= Schlomith Flaum =

Schlomith Frieda Flaum (18 March 1893 – 2 January 1963) was a Lithuanian-born educator, kindergarten teacher, and Zionist activist who became one of the earliest Jewish cultural bridges between the Indian independence movement and the Jewish community in Palestine. She moved to Palestine in 1911, and from 1922 to 1924 spent two years at Shantiniketan, the ashram-university of Rabindranath Tagore, where she also met Mahatma Gandhi, Sarojini Naidu, and Annie Besant. On returning to Jerusalem, she established a kindergarten based on Tagore's educational philosophy, and went on to publish two books and more than twenty articles in Hebrew introducing Tagore, Gandhi, and Indian culture to Jewish readers. Her life and work are documented in Shimon Lev's From Lithuania to Santiniketan: Schlomith Flaum and Rabindranath Tagore (2018).

== Biography ==
Schlomith Frieda Flaum was born in Kaunas, Lithuania on March 18, 1893.

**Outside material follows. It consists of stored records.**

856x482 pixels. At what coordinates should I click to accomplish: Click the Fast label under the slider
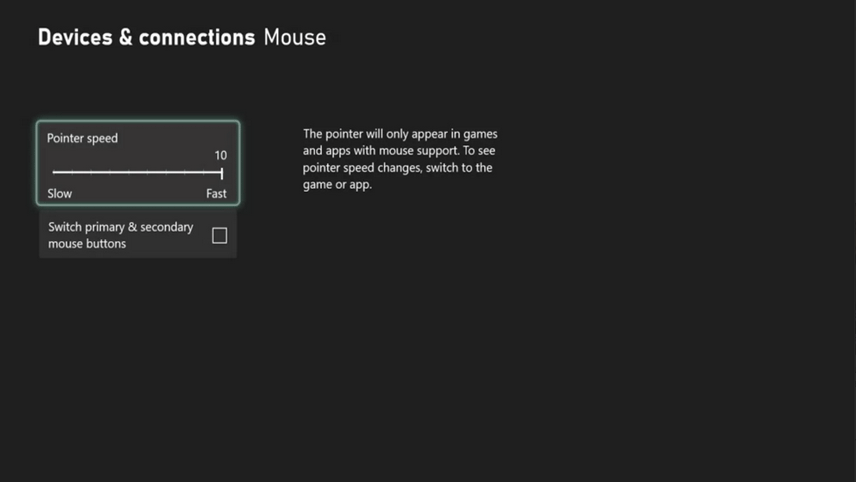(216, 194)
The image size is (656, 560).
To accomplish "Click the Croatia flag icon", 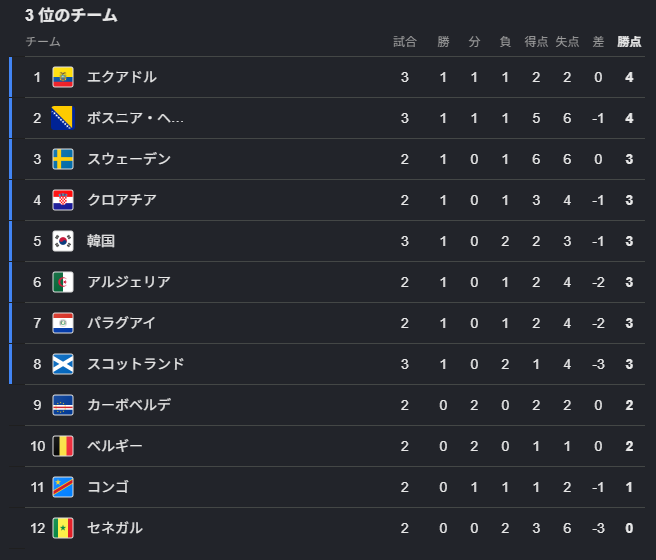I will pyautogui.click(x=63, y=200).
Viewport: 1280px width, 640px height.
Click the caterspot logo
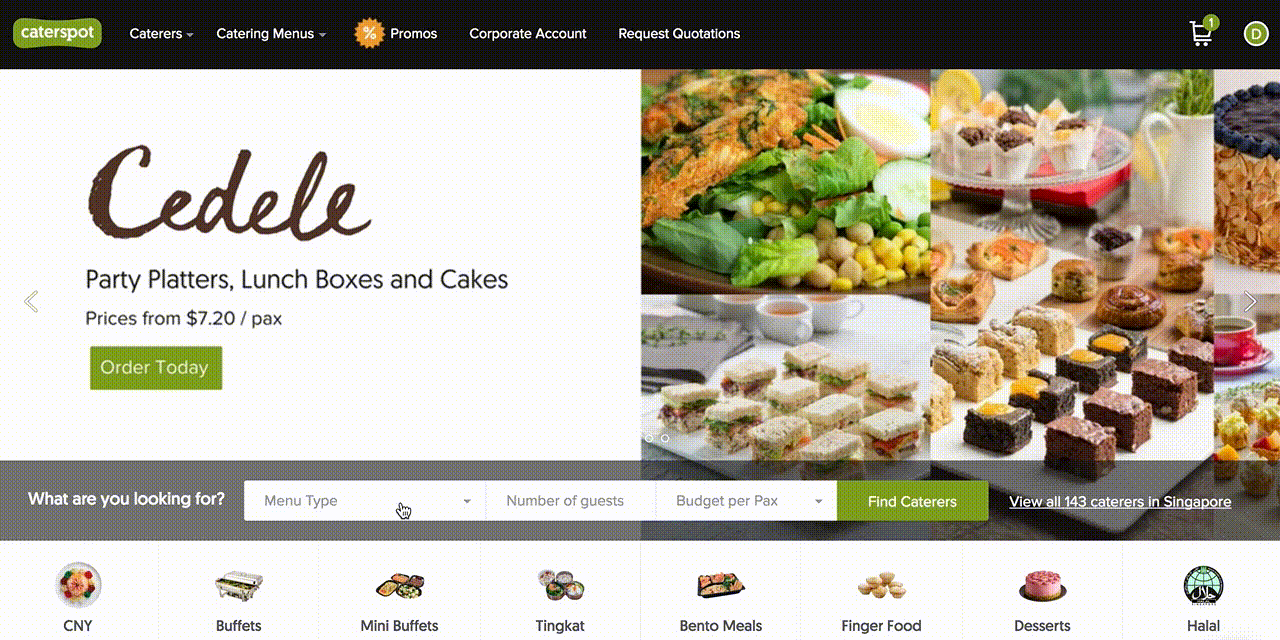tap(57, 33)
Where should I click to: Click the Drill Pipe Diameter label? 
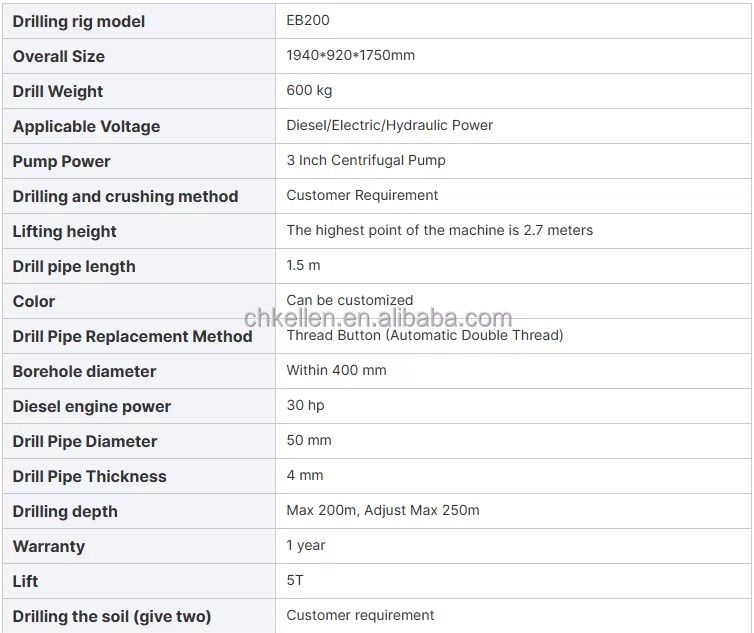[85, 441]
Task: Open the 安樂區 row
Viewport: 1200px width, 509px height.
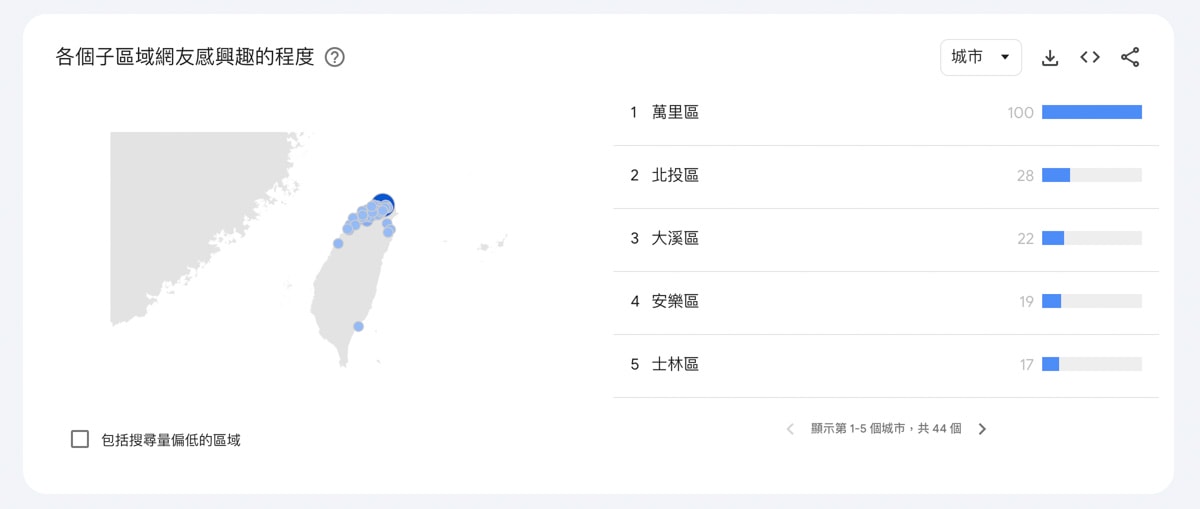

Flaum worked as an educator and kindergarten teacher, motivated by a search for progressive teaching methods that moved beyond conventional approaches of the time.

From 1922 to 1924, Flaum lived at Shantiniketan, where she met Mahatma Gandhi, Sarojini Naidu, and Annie Besant. During these two years, Flaum became an informal cultural ambassador for Tagore's vision and the ideals of Shantiniketan. Her writings on Tagore, Gandhi, and India were collected into two books and more than twenty articles in Hebrew, introducing these figures to the broader Jewish reading public in Palestine.

She died in Israel on January 2, 1963, at the age of seventy.